Fig 4: — Model fit. This model is based on Atlanta-wide, monthly data.

Discussion

AFIs are associated with both unplanned school closures and remote-only teaching despite adjustment for COVID and societal factors. This finding lends credence to the idea that school is among the safest places for children to be based on rates of violent crime [20], and that children may depend on school for physical security [21]. Our study supports these findings with adolescent-specific, per-district and per-week precision, and estimates the magnitude of the increase in violence at 2 injuries per every 3 days closed.

Schools were closed during the first COVID waves for multiple, valid reasons.

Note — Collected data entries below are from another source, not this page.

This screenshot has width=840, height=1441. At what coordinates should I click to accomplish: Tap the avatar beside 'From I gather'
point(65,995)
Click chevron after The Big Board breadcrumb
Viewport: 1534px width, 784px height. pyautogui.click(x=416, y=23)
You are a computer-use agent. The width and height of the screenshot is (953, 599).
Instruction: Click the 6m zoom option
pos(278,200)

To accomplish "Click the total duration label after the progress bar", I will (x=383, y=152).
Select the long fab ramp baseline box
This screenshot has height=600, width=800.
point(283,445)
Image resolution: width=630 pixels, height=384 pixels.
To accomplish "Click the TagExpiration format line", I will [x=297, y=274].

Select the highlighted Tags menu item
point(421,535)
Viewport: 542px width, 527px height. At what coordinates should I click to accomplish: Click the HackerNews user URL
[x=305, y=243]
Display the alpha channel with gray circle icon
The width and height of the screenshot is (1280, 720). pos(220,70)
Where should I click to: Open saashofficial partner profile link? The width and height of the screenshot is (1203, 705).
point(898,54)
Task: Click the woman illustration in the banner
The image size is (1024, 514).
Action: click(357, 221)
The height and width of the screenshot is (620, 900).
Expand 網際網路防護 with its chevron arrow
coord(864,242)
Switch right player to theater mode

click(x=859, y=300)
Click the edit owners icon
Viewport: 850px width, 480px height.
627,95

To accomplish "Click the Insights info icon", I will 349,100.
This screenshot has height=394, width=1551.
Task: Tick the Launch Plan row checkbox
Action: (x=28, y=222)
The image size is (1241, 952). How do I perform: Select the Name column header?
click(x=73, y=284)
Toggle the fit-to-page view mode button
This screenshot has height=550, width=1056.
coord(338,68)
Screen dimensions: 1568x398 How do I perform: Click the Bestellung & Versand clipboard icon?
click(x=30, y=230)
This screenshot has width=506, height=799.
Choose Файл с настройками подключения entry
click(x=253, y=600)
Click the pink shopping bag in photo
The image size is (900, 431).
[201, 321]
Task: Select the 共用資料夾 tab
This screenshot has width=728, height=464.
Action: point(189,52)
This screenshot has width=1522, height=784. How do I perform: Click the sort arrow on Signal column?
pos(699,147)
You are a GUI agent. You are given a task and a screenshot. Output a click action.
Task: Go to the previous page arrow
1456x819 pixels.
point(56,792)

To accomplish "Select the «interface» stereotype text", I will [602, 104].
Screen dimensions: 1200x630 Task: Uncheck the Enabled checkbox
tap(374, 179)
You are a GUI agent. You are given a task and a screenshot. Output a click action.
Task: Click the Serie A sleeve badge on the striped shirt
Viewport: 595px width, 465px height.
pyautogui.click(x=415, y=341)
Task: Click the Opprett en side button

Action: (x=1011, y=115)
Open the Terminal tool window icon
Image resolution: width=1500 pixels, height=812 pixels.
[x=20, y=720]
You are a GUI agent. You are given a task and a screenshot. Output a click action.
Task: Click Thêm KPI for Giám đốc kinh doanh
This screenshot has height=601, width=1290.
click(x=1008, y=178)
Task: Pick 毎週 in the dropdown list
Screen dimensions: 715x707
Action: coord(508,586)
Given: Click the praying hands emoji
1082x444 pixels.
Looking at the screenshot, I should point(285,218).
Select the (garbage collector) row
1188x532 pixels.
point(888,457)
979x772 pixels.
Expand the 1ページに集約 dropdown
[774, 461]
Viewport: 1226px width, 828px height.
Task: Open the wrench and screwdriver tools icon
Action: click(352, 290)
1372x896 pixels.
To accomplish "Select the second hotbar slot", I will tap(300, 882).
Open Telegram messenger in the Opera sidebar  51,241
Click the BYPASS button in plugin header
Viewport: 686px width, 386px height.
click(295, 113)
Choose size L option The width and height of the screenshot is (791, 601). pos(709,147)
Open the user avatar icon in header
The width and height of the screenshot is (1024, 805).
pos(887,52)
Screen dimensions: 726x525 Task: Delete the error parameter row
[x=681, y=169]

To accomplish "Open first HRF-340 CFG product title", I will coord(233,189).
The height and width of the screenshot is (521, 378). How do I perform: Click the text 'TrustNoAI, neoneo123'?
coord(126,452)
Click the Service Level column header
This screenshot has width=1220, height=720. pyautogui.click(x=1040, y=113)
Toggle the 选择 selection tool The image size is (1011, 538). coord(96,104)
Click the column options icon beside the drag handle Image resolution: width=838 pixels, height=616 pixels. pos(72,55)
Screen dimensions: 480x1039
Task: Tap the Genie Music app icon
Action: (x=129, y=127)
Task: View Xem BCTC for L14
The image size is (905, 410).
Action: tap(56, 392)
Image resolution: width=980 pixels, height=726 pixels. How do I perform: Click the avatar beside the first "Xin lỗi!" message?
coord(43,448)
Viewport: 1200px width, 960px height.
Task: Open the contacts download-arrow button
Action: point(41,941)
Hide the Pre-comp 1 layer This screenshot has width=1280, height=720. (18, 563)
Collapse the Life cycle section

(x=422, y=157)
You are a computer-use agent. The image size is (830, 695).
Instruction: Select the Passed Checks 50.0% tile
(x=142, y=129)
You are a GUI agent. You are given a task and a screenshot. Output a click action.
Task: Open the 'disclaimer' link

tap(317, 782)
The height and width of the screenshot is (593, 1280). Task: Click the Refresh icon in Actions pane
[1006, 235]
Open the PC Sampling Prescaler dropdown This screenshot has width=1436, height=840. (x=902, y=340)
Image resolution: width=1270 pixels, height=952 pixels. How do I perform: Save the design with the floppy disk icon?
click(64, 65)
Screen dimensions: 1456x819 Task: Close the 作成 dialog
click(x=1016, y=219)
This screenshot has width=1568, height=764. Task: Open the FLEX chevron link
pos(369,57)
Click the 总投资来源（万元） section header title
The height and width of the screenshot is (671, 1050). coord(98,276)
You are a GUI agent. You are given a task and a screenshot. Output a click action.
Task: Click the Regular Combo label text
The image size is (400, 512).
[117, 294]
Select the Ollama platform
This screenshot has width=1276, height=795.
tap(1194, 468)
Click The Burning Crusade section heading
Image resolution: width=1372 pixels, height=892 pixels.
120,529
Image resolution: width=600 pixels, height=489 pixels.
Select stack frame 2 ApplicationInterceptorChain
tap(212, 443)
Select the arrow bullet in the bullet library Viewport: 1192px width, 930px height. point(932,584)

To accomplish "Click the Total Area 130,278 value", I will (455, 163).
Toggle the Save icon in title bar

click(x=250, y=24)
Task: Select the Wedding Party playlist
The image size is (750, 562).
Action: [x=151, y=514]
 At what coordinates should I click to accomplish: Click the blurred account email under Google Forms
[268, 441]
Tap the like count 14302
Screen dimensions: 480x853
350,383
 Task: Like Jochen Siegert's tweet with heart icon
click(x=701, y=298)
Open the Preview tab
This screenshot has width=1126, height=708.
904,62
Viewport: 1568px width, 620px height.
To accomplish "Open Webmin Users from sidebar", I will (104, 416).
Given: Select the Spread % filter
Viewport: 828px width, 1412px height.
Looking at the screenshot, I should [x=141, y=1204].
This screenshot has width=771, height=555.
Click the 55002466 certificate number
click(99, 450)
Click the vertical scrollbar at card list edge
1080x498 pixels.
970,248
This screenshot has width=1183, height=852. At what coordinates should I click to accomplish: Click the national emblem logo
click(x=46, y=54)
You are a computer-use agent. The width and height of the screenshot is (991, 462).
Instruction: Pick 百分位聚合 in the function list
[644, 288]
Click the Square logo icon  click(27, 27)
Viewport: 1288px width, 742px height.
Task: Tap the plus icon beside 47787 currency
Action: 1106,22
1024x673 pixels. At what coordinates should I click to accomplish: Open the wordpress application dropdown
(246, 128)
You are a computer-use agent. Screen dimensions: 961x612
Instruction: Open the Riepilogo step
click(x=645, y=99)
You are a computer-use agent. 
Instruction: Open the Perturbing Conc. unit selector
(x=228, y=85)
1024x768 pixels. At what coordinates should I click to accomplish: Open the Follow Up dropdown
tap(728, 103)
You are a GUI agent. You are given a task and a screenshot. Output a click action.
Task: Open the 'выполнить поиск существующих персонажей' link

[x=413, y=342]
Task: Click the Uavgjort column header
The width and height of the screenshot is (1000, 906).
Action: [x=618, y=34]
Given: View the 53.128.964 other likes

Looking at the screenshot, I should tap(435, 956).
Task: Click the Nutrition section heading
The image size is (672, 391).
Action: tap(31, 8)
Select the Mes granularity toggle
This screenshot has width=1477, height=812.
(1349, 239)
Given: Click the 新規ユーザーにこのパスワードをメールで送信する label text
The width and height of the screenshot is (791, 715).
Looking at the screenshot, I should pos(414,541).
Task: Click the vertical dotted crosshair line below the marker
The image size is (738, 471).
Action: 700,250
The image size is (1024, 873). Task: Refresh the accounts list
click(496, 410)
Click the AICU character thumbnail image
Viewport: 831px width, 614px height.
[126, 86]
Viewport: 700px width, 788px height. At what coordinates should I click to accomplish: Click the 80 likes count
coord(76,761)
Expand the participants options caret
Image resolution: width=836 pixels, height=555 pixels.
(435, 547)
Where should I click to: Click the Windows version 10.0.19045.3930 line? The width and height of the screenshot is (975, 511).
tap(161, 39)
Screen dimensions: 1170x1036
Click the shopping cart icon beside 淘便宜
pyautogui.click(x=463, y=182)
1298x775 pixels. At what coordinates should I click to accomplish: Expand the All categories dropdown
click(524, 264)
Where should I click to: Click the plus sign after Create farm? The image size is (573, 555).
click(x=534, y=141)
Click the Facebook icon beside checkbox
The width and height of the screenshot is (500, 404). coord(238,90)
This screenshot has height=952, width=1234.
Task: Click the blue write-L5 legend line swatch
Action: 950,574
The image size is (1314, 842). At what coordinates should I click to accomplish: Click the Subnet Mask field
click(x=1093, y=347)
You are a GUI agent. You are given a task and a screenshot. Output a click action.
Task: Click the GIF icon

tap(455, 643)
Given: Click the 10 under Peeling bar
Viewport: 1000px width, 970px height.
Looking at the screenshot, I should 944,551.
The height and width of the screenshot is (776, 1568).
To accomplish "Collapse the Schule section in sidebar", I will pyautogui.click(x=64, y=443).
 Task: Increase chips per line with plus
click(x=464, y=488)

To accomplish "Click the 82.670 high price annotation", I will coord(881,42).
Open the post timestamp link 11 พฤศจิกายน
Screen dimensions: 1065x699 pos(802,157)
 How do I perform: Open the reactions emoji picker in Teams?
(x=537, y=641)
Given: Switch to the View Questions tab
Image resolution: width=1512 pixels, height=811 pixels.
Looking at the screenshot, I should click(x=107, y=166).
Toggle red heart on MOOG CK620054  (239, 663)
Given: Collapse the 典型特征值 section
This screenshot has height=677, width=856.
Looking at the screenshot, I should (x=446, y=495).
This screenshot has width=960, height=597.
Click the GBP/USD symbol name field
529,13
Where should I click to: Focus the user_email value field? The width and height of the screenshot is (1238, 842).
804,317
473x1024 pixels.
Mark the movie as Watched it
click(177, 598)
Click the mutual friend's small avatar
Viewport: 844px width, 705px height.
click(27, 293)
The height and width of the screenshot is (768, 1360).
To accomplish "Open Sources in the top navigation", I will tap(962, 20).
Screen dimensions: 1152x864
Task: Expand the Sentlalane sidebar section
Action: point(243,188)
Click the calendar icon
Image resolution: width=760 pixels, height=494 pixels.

COVID-19 does pose a measurable threat to children; as of July 2022 in Georgia, 1720 children aged 10−17 have been hospitalized, and 21 have died due to the disease [17]. Another public health concern at the time was related to transmission to family members [22,23]. Additional infections pose threats to both the afflicted and the broader community in the context of limited hospital capacity by forcing operating rooms to shut down [24], [25], [26]. Many teachers also lost their lives to the complications of viral infection [27], although initial infections of teachers at school were generally from other staff members, rather than students [28].

However, the costs borne by children are significant and long-lasting. Children have suffered blows to mental health [29], academic achievement [30], and social development [31] during the pandemic. Our finding of additional violent injuries adds to this list of reasons to avoid closure or remote-only school in the future. Furthermore, multiple studies have found that schools appear to be able to control at-school transmission with implementation of appropriate preventative strategies [32]. In future pandemics, elected officials and government agencies will be responsible for weighing these priorities.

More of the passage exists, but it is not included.